### WORK INSTRUCTION
Starting with the first line below, reproduce each line exactly until you have included the one bearing "Open Lista de".

### DATA EXTRACTS
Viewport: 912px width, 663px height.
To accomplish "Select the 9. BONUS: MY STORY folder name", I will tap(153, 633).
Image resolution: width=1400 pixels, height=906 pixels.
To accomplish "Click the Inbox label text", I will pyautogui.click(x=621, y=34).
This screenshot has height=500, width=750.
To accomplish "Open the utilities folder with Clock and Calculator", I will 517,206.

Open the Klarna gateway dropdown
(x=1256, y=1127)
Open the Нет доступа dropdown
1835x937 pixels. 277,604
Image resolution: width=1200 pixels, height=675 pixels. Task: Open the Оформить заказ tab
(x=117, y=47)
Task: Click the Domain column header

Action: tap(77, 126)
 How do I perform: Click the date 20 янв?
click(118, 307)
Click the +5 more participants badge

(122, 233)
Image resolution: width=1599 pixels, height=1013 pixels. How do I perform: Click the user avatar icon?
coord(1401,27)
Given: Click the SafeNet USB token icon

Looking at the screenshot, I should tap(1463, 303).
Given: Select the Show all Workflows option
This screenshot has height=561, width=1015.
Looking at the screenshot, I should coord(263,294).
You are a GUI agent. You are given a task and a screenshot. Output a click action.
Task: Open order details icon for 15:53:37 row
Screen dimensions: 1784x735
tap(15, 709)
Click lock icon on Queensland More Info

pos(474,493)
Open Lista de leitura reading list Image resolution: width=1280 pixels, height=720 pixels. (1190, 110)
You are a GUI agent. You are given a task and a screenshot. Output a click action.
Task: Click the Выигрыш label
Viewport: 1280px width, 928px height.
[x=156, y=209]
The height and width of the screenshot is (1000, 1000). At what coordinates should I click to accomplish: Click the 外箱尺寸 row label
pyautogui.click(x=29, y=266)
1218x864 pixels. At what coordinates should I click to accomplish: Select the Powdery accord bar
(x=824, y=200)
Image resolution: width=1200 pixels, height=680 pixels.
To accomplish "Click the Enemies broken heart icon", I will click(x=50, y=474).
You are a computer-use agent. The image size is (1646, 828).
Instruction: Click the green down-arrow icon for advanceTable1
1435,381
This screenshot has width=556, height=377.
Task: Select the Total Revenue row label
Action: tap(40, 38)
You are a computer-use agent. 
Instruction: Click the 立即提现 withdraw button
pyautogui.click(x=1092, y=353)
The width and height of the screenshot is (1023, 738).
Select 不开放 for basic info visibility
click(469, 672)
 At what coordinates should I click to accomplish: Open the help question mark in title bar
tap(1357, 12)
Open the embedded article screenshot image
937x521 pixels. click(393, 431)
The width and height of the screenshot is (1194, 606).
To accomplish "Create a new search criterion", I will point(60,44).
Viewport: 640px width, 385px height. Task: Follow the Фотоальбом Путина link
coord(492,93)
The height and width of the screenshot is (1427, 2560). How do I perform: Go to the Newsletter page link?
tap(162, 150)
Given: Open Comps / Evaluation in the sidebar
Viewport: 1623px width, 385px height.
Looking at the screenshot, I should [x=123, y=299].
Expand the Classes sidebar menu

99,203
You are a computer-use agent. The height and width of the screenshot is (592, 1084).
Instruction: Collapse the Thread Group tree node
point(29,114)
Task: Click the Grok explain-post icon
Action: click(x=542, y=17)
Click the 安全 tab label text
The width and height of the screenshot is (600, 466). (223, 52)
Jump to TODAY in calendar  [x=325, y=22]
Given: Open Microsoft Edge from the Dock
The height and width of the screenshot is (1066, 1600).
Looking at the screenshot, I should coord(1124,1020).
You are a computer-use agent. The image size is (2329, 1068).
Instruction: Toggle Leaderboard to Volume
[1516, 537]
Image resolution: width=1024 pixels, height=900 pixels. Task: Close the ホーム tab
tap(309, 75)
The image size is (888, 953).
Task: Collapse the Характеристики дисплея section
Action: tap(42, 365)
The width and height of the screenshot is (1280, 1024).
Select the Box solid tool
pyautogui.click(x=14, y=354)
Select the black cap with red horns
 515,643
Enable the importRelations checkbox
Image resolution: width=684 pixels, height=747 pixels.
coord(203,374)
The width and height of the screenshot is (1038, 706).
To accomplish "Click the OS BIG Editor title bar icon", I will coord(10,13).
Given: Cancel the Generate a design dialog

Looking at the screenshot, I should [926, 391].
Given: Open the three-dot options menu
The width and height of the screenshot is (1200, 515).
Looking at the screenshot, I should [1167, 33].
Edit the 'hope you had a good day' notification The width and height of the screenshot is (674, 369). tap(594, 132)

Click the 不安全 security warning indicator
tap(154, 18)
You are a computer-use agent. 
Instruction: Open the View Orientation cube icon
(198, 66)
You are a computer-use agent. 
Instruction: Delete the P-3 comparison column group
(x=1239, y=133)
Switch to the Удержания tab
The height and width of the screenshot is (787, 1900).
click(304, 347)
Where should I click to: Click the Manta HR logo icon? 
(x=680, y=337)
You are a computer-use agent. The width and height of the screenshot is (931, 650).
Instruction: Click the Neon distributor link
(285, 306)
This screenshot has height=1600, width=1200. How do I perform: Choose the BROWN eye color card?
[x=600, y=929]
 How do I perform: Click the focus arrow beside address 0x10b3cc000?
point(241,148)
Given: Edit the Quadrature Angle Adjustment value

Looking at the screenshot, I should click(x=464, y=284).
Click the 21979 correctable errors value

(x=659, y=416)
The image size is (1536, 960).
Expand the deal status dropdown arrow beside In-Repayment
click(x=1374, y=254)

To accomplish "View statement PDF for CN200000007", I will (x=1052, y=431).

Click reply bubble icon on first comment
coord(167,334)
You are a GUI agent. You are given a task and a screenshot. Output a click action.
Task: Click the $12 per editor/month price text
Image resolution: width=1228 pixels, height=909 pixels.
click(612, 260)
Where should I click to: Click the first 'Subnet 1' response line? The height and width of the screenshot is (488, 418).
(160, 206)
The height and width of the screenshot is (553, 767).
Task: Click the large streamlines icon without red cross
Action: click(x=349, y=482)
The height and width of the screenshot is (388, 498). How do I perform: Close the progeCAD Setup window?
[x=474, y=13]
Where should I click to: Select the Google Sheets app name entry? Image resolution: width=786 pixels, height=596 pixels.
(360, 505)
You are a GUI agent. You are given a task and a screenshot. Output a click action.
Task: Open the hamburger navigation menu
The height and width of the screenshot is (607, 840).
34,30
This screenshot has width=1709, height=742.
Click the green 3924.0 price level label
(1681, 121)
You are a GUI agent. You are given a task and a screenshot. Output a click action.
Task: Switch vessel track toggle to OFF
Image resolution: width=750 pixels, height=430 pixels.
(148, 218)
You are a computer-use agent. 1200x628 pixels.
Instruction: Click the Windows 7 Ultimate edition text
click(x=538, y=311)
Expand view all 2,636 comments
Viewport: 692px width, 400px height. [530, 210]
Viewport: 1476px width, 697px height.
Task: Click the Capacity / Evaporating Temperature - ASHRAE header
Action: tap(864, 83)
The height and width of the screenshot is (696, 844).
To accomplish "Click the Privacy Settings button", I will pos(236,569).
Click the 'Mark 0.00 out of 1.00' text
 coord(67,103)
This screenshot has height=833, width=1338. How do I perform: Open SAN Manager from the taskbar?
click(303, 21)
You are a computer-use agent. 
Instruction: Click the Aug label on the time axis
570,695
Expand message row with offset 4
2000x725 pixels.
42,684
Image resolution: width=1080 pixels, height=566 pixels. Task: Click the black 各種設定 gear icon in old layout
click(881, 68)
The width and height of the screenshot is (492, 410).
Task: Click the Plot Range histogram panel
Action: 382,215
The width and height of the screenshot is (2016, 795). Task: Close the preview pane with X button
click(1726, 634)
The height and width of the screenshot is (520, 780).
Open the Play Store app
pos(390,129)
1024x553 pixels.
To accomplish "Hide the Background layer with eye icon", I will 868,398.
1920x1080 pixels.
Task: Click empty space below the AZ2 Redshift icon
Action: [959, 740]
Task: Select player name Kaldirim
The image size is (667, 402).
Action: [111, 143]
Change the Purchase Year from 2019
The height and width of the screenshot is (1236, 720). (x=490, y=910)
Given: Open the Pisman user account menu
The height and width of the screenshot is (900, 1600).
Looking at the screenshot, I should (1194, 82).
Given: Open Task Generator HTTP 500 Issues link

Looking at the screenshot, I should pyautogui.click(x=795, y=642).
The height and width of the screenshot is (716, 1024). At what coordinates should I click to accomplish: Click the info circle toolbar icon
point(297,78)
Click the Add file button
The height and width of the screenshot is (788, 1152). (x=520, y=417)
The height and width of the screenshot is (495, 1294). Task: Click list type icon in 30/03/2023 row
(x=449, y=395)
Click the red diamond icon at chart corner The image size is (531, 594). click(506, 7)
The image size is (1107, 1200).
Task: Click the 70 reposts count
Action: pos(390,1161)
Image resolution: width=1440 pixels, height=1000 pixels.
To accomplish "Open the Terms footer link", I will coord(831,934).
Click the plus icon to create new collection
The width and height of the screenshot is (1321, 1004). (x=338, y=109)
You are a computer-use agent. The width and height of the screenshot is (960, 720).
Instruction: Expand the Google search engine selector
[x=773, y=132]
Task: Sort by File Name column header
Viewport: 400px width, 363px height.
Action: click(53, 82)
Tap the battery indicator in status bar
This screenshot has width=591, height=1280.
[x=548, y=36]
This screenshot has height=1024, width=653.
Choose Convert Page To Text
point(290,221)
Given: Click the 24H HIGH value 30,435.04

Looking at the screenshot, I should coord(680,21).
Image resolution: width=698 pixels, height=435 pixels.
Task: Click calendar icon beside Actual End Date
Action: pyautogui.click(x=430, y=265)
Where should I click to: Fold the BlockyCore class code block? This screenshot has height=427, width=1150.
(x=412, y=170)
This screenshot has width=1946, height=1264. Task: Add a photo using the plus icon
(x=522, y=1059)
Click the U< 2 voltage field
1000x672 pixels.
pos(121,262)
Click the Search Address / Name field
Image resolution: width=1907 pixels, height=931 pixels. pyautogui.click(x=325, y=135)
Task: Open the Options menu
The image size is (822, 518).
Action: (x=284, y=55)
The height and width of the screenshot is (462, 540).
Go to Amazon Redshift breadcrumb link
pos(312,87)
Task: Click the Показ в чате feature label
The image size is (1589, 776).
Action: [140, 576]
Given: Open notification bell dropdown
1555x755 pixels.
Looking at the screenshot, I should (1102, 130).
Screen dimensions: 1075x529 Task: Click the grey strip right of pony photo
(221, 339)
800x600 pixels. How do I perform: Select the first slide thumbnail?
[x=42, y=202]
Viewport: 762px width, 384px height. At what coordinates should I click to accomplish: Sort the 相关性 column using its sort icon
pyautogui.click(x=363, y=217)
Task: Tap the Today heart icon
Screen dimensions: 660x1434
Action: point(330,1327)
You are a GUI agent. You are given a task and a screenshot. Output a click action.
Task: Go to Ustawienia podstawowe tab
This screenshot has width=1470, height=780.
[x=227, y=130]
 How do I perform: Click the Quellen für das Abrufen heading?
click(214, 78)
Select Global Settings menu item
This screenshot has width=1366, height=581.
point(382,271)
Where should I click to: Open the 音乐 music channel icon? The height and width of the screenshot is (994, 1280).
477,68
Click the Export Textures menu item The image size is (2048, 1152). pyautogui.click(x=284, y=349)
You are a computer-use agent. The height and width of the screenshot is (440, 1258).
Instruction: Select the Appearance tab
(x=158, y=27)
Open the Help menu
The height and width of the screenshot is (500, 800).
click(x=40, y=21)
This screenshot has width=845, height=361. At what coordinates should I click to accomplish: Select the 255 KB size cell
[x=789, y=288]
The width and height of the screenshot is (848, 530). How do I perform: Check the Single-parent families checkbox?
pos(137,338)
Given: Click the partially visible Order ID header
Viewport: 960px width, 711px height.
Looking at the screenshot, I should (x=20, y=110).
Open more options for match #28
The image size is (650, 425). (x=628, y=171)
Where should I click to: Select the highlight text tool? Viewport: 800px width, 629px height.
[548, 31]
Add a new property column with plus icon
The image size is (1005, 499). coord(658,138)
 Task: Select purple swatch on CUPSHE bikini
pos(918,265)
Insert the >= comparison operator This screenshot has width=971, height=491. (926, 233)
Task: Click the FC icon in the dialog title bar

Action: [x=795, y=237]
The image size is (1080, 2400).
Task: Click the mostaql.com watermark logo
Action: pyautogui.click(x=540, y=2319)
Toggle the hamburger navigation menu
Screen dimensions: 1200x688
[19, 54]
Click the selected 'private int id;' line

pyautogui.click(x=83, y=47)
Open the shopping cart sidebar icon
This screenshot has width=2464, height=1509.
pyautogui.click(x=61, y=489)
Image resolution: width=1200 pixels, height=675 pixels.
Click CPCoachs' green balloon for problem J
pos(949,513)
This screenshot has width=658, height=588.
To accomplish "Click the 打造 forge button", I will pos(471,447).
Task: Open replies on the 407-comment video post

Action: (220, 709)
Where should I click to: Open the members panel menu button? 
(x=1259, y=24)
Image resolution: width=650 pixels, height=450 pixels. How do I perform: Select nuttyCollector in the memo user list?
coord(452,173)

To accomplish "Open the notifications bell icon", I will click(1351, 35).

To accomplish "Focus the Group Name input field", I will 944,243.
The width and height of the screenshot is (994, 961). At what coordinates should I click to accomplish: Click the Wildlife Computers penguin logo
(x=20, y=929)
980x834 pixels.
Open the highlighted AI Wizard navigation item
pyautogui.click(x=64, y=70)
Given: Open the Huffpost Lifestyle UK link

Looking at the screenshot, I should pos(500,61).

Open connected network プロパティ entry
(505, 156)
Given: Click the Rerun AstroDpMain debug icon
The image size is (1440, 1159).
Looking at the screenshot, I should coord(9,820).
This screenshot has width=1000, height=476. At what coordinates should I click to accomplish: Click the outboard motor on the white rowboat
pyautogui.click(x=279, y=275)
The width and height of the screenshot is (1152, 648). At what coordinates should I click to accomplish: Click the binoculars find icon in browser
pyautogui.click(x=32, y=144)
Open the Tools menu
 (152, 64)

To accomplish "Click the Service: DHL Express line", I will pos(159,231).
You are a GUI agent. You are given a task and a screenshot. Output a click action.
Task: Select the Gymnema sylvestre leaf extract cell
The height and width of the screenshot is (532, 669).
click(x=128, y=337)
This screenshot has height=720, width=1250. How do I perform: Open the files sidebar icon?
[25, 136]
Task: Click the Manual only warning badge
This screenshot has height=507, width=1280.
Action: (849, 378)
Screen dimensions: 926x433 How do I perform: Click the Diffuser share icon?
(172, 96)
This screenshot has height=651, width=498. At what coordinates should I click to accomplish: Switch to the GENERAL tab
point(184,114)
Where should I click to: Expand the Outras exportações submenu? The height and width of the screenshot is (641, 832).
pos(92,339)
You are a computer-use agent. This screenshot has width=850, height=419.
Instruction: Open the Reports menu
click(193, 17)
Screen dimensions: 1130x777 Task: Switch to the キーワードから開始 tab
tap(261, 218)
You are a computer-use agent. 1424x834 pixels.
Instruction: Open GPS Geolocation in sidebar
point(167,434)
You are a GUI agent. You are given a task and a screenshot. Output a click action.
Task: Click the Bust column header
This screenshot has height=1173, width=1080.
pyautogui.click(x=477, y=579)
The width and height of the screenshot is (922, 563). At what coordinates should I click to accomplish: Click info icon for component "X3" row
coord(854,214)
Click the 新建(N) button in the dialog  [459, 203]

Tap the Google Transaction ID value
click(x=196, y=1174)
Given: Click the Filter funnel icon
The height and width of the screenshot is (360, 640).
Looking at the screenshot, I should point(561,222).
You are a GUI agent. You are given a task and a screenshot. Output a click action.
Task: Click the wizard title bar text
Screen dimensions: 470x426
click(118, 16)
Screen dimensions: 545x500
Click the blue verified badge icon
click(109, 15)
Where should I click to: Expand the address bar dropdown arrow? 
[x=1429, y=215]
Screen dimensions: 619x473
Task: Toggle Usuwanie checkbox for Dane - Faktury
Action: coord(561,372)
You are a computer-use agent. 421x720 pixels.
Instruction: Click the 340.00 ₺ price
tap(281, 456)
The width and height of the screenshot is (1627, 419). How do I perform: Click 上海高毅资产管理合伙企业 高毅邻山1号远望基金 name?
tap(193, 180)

### WRITTEN SOLUTION
Viewport: 912px width, 663px height.
To accomplish "Select the 9. BONUS: MY STORY folder name", I will tap(153, 633).
Image resolution: width=1400 pixels, height=906 pixels.
To accomplish "Click the Inbox label text", I will pyautogui.click(x=621, y=34).
This screenshot has height=500, width=750.
To accomplish "Open the utilities folder with Clock and Calculator", I will 517,206.

Open the Klarna gateway dropdown
(x=1256, y=1127)
Open the Нет доступа dropdown
1835x937 pixels. 277,604
Image resolution: width=1200 pixels, height=675 pixels. Task: Open the Оформить заказ tab
(x=117, y=47)
Task: Click the Domain column header

Action: tap(77, 126)
 How do I perform: Click the date 20 янв?
click(118, 307)
Click the +5 more participants badge

(122, 233)
Image resolution: width=1599 pixels, height=1013 pixels. How do I perform: Click the user avatar icon?
coord(1401,27)
Given: Click the SafeNet USB token icon

Looking at the screenshot, I should tap(1463, 303).
Given: Select the Show all Workflows option
This screenshot has height=561, width=1015.
Looking at the screenshot, I should coord(263,294).
You are a GUI agent. You are given a task and a screenshot. Output a click action.
Task: Open order details icon for 15:53:37 row
Screen dimensions: 1784x735
tap(15, 709)
Click lock icon on Queensland More Info

pos(474,493)
Open Lista de leitura reading list Image resolution: width=1280 pixels, height=720 pixels. (1190, 110)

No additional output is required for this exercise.